■ Your goal ■
Every line in the data below that has the word "agent" should be returned.

■ Extracted material ■

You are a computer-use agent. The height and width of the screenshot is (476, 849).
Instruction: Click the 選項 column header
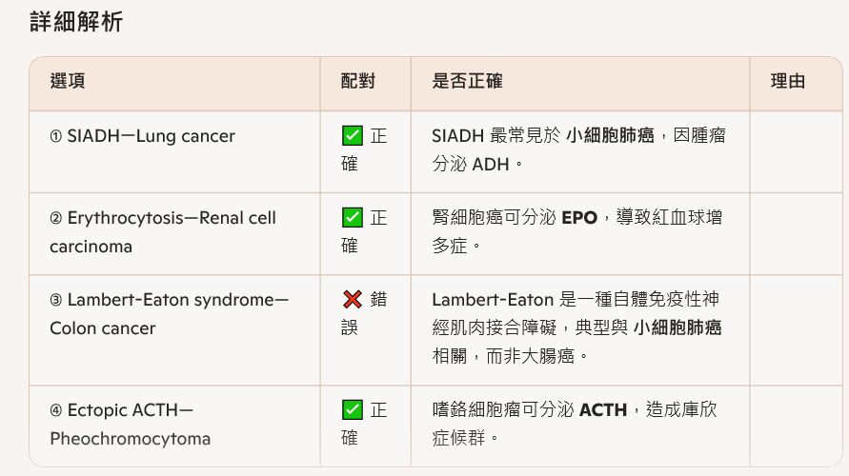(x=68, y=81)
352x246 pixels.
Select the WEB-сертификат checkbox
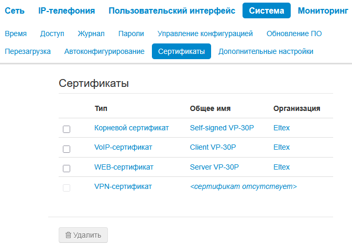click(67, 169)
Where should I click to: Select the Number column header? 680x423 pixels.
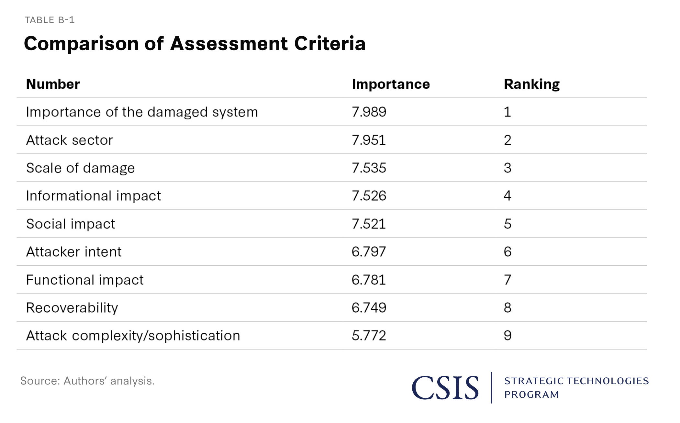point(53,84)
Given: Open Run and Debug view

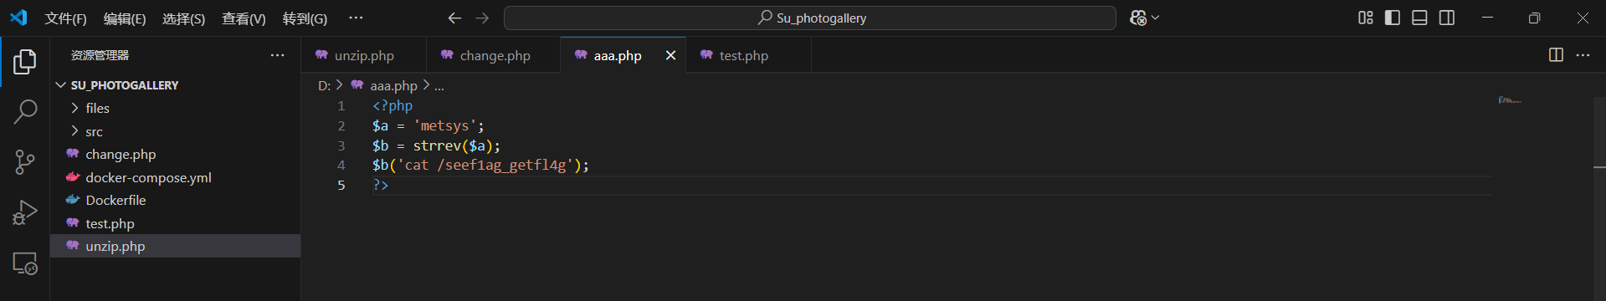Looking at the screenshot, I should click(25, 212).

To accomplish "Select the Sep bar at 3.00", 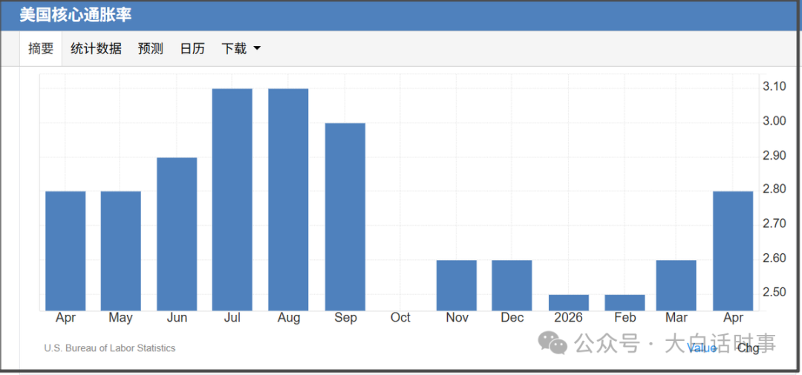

==

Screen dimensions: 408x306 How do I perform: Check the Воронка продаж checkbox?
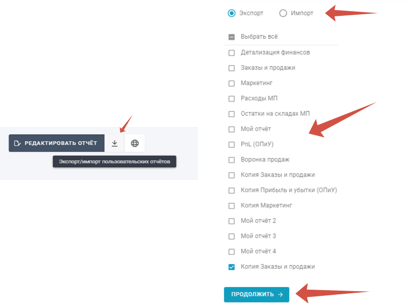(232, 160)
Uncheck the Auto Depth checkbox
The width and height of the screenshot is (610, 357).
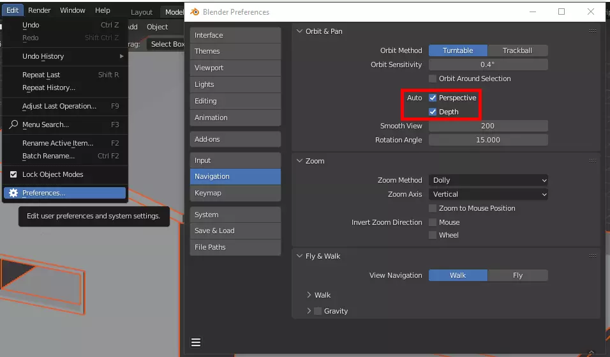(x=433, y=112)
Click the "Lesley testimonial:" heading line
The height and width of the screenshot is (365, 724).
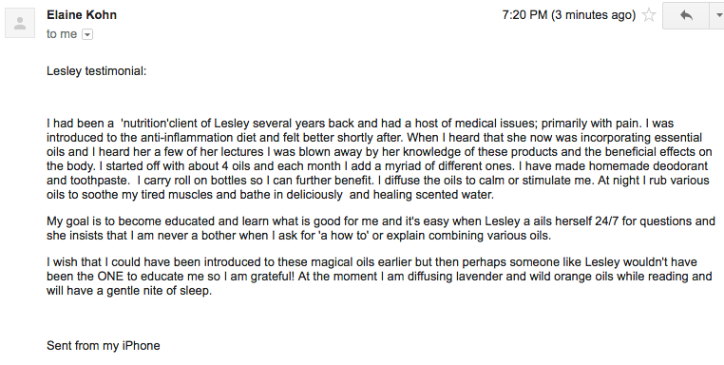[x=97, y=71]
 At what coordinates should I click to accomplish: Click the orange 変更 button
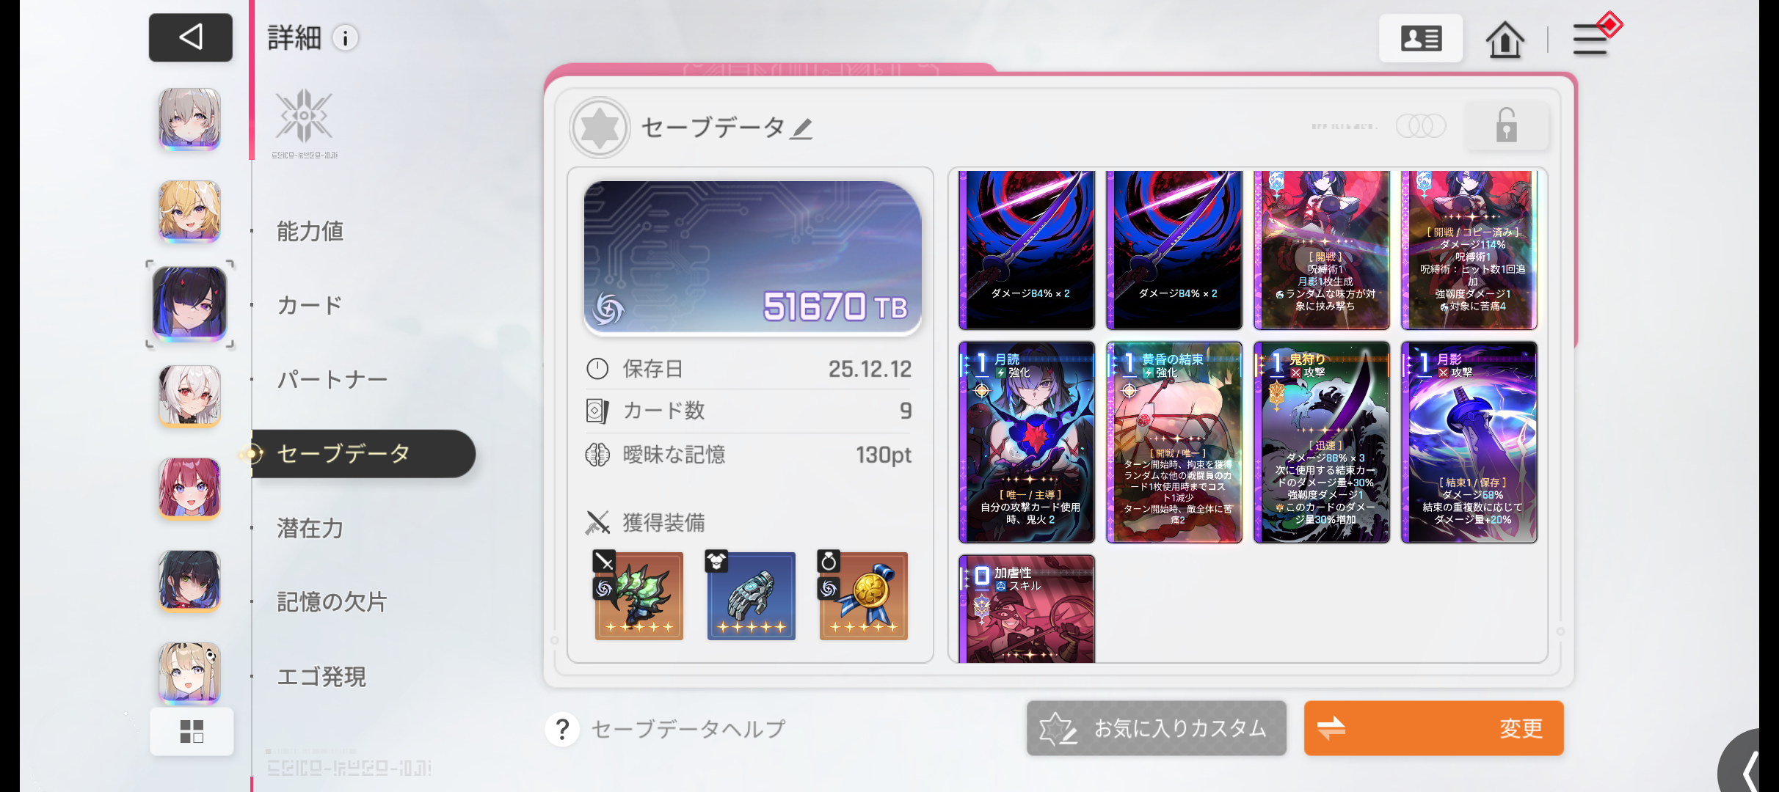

==

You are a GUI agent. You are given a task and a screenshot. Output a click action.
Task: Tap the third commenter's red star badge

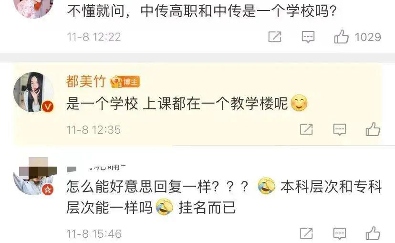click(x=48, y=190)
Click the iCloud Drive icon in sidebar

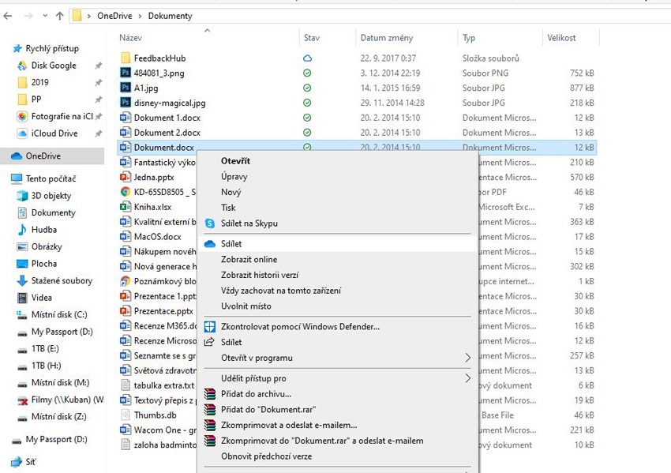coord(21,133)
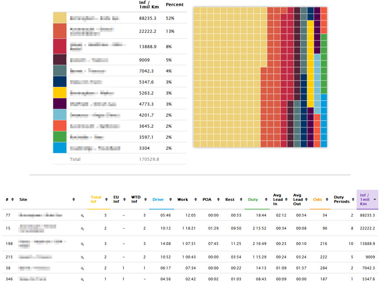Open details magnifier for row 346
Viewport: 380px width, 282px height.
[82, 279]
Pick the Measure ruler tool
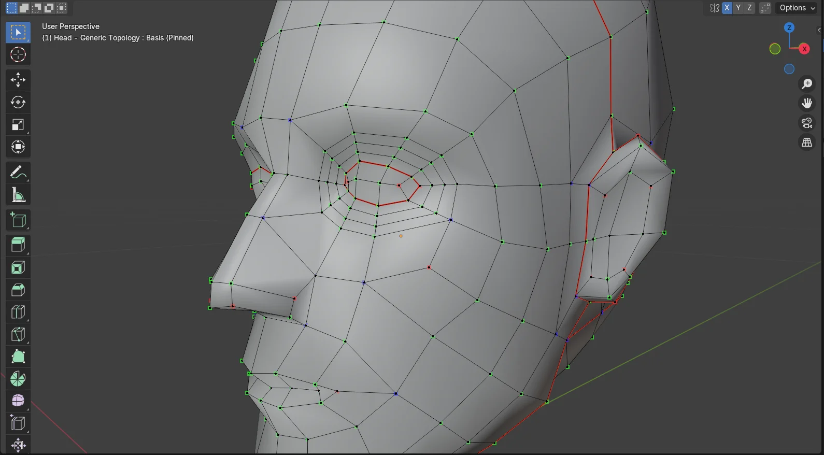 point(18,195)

■ Completed task ■
You are a computer-use agent. The height and width of the screenshot is (476, 849).
You are a GUI agent. You are given a task and a screenshot. Output a click action.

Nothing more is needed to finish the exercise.